Sheriff Ian Cruickshank said it was “by extreme good fortune” no significant injury was caused.

The 30-year-old appeared from custody at Lerwick Sheriff Court on Monday to admit the offence, which took place at an address in the town’s Hill Grind at 2 February.

He admitted assaulting a man and presenting a knife at him, and repeatedly attempting to strike him on the body with a knife.

Procurator fiscal Duncan Mackenzie said Nelson was at an address “clearly significantly intoxicated by some substance” when the complainer attended with his brother.

Nelson then retrieved a “large kitchen knife” from a drawer and “effectively pursued the complainer to the garden”, the court heard.

“The accused made repeated thrusts with the knife at the complainer,” Mackenzie continued.

While the complainer was able to jump out of the way, his jacket suffered three “quite significant cuts”.

The jacket “afforded him some degree of protection” from the six-inch blade, Mackenzie said.
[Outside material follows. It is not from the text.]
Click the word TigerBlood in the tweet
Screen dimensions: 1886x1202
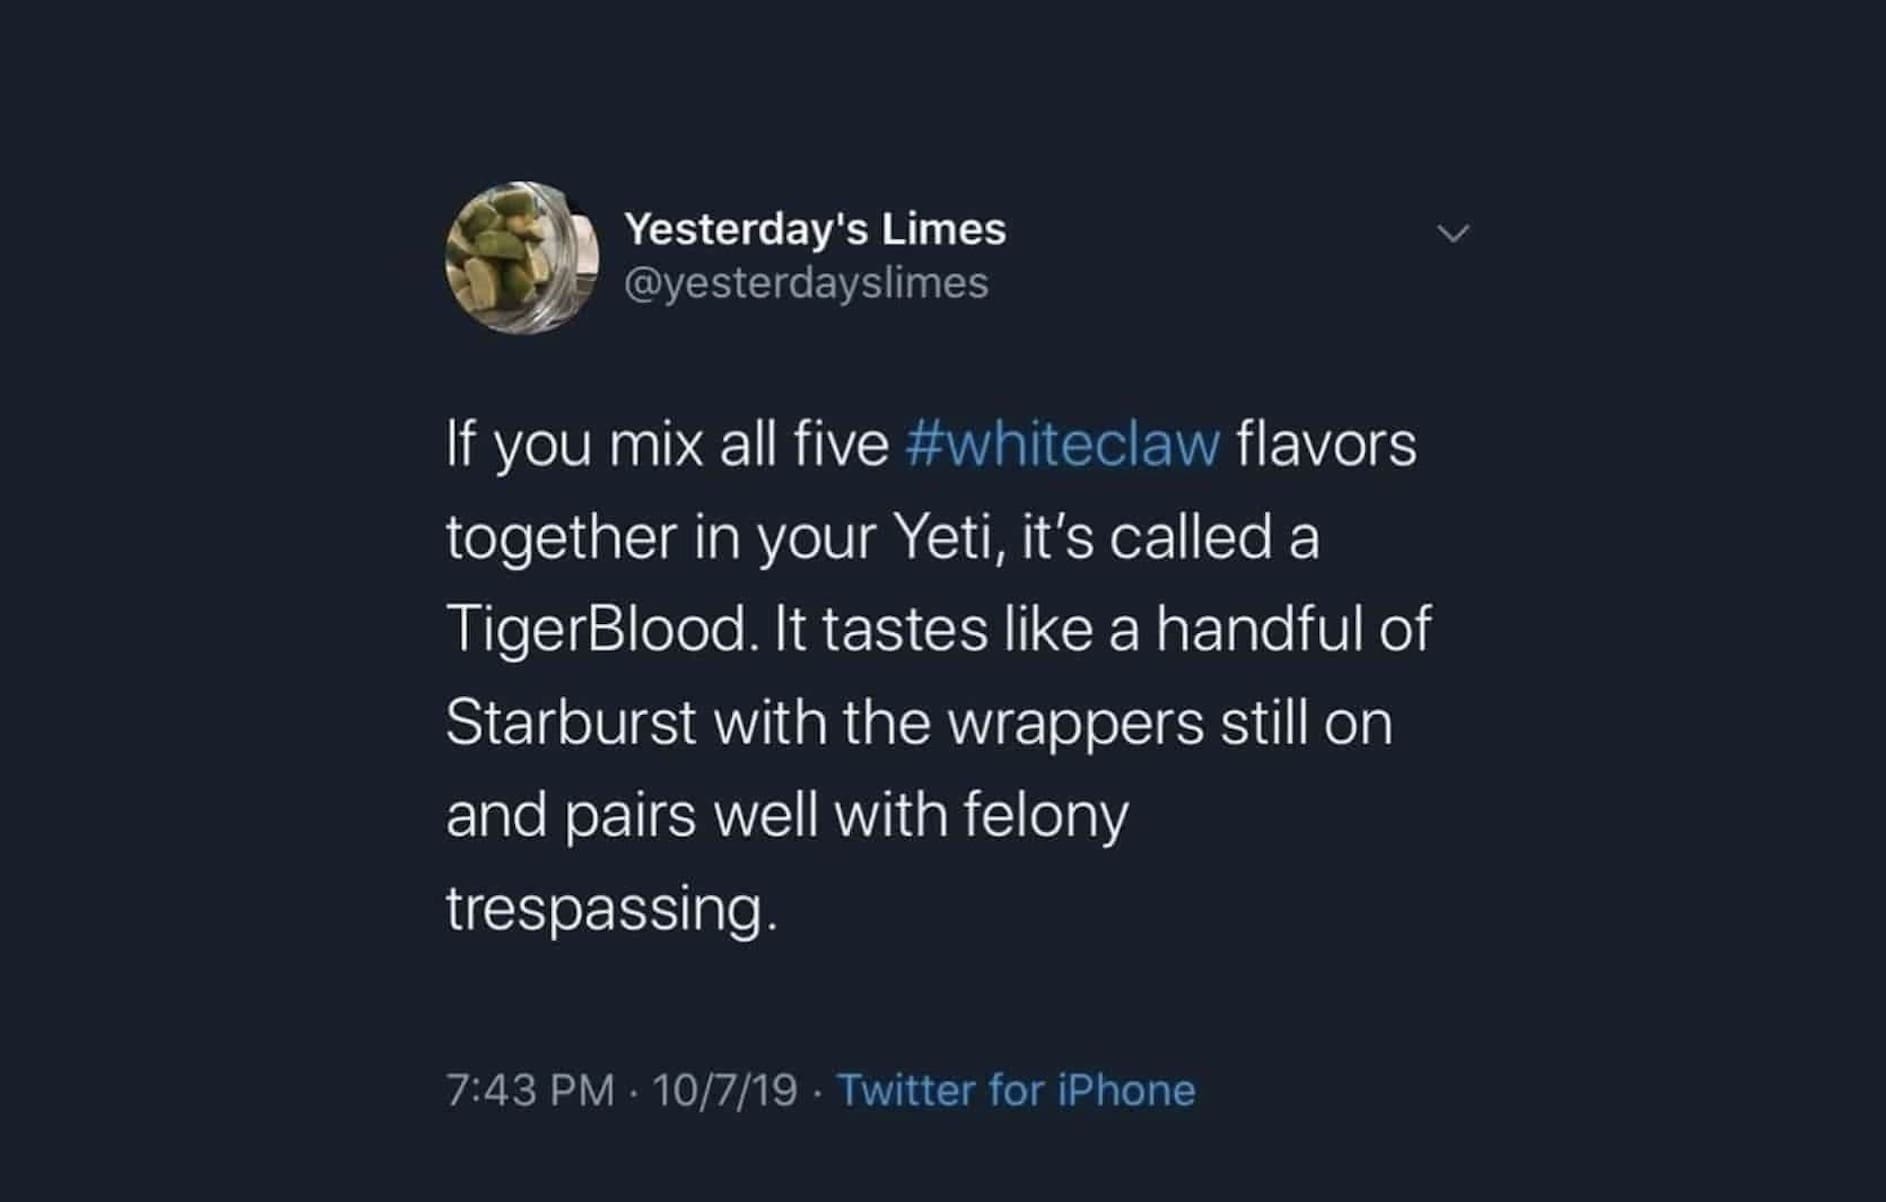[596, 630]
There was a number of witnesses to the offence, with one person seeing Nelson make “slashing” movements and and one telling police he was “shredding” the man’s jacket.
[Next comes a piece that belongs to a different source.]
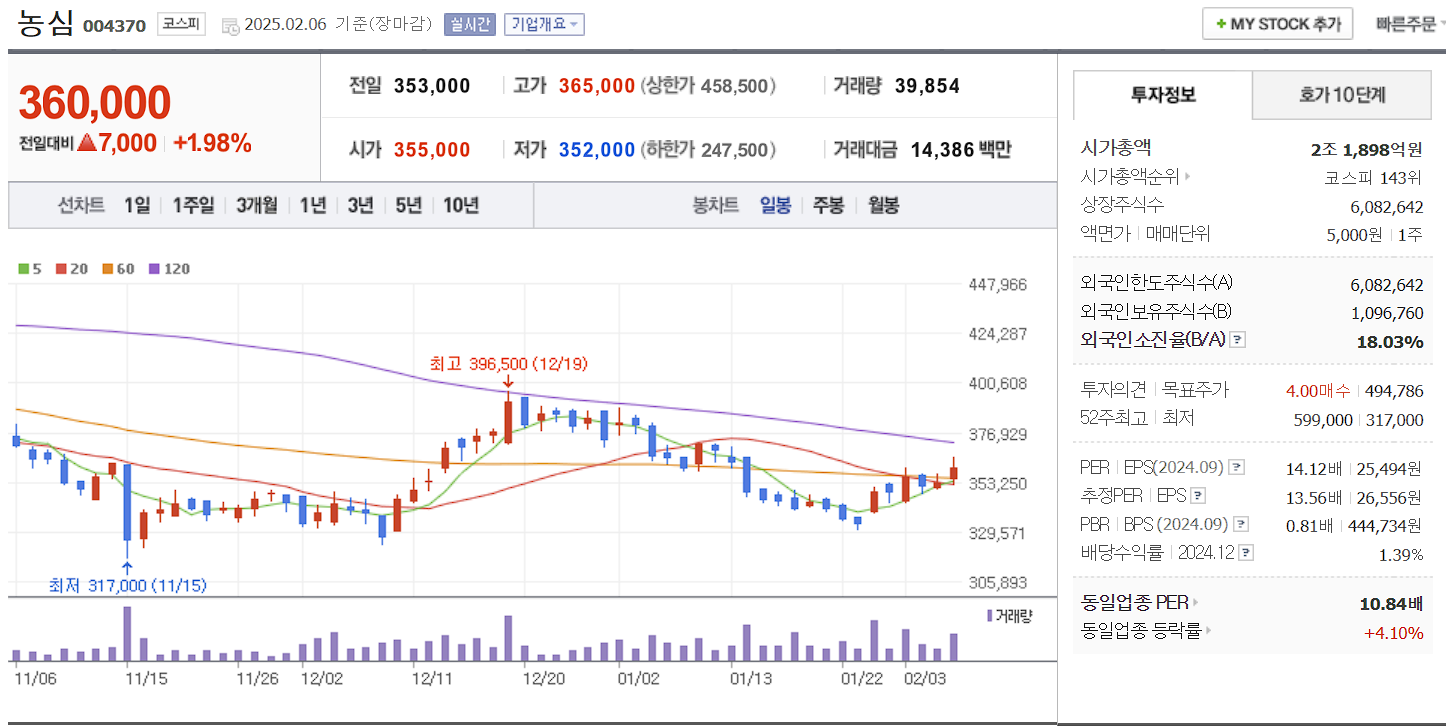The height and width of the screenshot is (726, 1446).
Task: Open the 기업개요 dropdown
Action: [x=546, y=24]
“Exhaustion played a part in the matter coming to an end,” Mackenzie explained.

The knife had broken off from the handle during the assault and a witness threw the blade down a nearby drain, from where it was later recovered.

Mackenzie said Nelson was arrested and taken to the police station, but he was in “no fit state to be interviewed.

Defence agent Tommy Allan said his client’s recollection of the incident was a little different.

The solicitor added that Nelson said there were a number of people intoxicated in the house and that the complainer and his brother arrived before challenging them.

Nelson accepted that he “became enraged” and confronted them outside of the house, Allan said. The solicitor said the incident “did not last a great amount of time”.

Allan said that there was “no getting away from the fact that drugs have been a major issue” for his client.

He said at the time of the offence his life had been enjoying “relative stability”, but problems around his family caused him to “revert to old ways”.

Allan said Nelson had contacted the substance misuse team and that efforts had been ongoing to get him a place in rehab.

Sheriff Ian Cruickshank ruled that there was no alternative to custody.

“This was a vicious and frenzied attack and it’s only by extreme good fortune there was no significant injury inflicted on the complainer,” he said.

Sheriff Cruickshank gave Nelson a total of 21 months and two weeks in prison, with the sentence backdated to 4 February.